Makinson began work in the Division of Textile Physics in 1953, and was a senior principal research scientist from 1971 to 1977. She devoted her research to carefully examining the "underlying physics of wool fibres and their microscopic interactions." Her appointment did not come without obstacles. As a married woman, she was denied the chance to hold a permanent position at the CSIRO so, for many years, she was retained as a temporary employee and had to seek official reappointment every year.

Beginning in the early 1960s, Makinson used her own organizational success to campaign for the fair treatment of her female colleagues. To do so, she helped form the CSIRO Officers Association and used that group to promote equal pay for women on the staff. By applying her research skills, she collected and presented data to management supporting her causes illustrating "the systemic nature of discrimination in pay and seniority".

She was the first woman to become a chief research scientist at CSIRO (1977–1982). From 1979 to 1982, she was the assistant chief of the division, also the first woman to hold such a position. According to her obituary, she succeed despite obstacles,"In 1979, she became Assistant Chief of Division, the first woman to achieve that rank in CSIRO (having been told by her male boss some years before that 'I will not have a woman in a senior position if I can help it.')".

=== Final years ===

Throughout her life she loved bushwalking, identifying native plants and exploring Aboriginal Australia.

After the death of her husband in 1976 and her retirement from CSIRO, Makinson moved to the Blue Mountains, where she became active in conservation efforts with the Blue Mountains Conservation Society and Historical Society. When her health declined in the 1990s, she returned to Sydney and died 18 October 2014, survived by two sons.

== Honors ==

- 1981: Elected a Fellow of the Australian Academy of Technological Sciences and Engineering
- 1982: Made a Member of the Order of Australia (AM) "for public service in the field of wool research"
- 1987: Made a Fellow of the Australian Academy of Technological Sciences and Engineering (FTSE) (1987-2014)
- 2003: Awarded the Commonwealth Government's centenary medal "for service to Australian Society in textile physics"

== Selected publications ==

- Mercer, E. H., and K. Rachel Makinson. "20—the Frictional Properties of Wool and Other Textile Fibres." Journal of the Textile Institute Transactions 38.5 (1947): T227-T240.
- Makinson, K. Rachel. "On the cause of the frictional difference of the wool fibre." Transactions of the Faraday Society 44 (1948): 279–282.
- Makinson, K. Rachel. "Some Replica Techniques Useful in Electron Microscopy of the Surface of the Wool Fiber." Textile Research Journal 20.1 (1950): 22–28.
- Makinson, K. Rachel. "Studies of the Movement of Wool Fibers in Fabrics During Felting, With Particular Reference to the Permanency of Pleats: Part I: Light Felting and its Effect on Pleats in a Worsted Fabric." Textile Research Journal 29.5 (1959): 431–439.
- Makinson, K. Rachel, and David Tabor. "The friction and transfer of polytetrafluoroethylene." Proceedings of the Royal Society of London.
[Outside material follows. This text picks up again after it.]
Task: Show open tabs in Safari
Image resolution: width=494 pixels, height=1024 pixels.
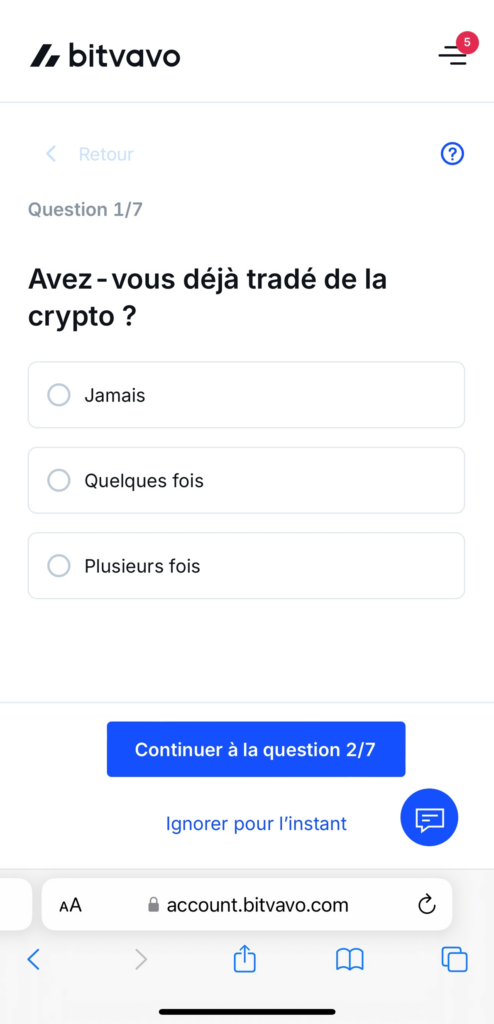Action: point(455,959)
Series A. Mathematical and Physical Sciences 281.1384 (1964): 49–61.
- Makinson, K. Rachel. "Some New Observations on the Effects of Mild Shrinkproofing Treatments on Wool Fibers." Textile Research Journal 38.8 (1968): 831–842.
- Makinson, K. Rachel. "Mechanisms involved in shrinkproofing by degradative treatments." (1971).
- Makinson, K. Rachel, and Judith A. Lead. "The nature and function of the resin in the chlorine/resin shrinkproofing treatment of wool tops." Textile Research Journal 43.11 (1973): 669–681.
- Makinson, K. Rachel. "The role of chlorine in oxidative antifelting treatments of wool." Textile Research Journal 44.11 (1974): 856–857.